Un autre développement heureux pour Batarfi est la réintensification des hostilités entre le gouvernement du Yémen et la coalition arabe dirigée par les Saoudiens d’un côté, contre les rebelles Houthi soutenus par l’Iran de l’autre. Ces deux forces ont régulièrement pris pour cible AQAP — et ont été visées par les terroristes de la même organisation. Le fait que leurs énergies soient maintenant détournées les unes contre les autres plutôt que contre AQAP donne à Batarfi un peu d’espace pour se regrouper. Dans ce contexte, les provinces yéménites d’Al-Jawf, de Marib et de Bayda — où AQAP conserve les réseaux les plus solides et la plus grande influence parmi les tribus — sont les zones à surveiller pour la renaissance d’AQAP.

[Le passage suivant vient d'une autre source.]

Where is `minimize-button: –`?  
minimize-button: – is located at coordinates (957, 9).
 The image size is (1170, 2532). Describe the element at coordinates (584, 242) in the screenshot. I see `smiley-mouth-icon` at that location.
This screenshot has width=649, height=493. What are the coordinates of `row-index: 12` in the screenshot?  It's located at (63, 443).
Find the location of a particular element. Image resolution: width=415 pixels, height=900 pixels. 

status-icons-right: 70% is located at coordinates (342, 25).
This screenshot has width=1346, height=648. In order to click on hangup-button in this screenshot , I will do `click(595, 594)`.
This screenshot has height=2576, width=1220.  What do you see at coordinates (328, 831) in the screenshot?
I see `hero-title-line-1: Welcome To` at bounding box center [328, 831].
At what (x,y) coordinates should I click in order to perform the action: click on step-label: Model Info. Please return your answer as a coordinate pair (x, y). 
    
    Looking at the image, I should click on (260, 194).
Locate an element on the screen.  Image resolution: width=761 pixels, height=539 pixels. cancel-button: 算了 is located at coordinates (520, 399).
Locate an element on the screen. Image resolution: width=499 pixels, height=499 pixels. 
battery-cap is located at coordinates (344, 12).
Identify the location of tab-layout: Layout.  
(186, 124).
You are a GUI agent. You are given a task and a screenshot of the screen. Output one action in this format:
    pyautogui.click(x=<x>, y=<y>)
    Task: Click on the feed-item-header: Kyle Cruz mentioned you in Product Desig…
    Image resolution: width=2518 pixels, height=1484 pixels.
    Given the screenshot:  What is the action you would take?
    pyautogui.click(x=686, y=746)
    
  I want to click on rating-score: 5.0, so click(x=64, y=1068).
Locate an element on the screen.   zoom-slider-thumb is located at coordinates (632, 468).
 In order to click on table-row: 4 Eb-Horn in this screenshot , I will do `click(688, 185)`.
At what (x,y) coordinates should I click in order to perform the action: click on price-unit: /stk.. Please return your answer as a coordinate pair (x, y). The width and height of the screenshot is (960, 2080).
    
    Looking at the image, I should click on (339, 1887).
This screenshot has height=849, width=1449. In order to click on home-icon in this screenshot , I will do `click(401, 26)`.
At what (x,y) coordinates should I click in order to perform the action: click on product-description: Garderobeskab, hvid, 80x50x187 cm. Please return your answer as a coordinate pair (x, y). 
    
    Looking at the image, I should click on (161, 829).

Enfin, la pandémie actuelle de la COVID-19, qui a affecté les capacités des États dans le monde entier en réduisant les ressources disponibles pour les opérations de sécurité, risque d’avoir un effet important sur le Yémen, où l’État était déjà en proie à des troubles. Il est possible que Batarfi modifie ses ambitions, en fonction de l’évolution de la situation, et exploite l’instabilité en Arabie Saoudite — ou même à l’Ouest — provoquée par le coronavirus pour lancer des opérations terroristes extérieures.
Conclusion
Le terrorisme djihadiste international est en constante évolution et AQAP a déjà démontré par le passé que des groupes terroristes qui pouvaient sembler vaincus ont été capables de développer de nouvelles techniques et de maintenir, voire d’accroître leur attrait et d’émerger à nouveau comme de puissants ennemis. Alors que les puissances mondiales et régionales se concentrent de plus en plus sur d’autres priorités, le Yémen continue d’offrir à AQAP d’importantes possibilités de renverser ses malheurs militaires sur le terrain et, peut-être, dans les mois à venir, de faire revivre ses cellules terroristes dormantes dans le monde entier.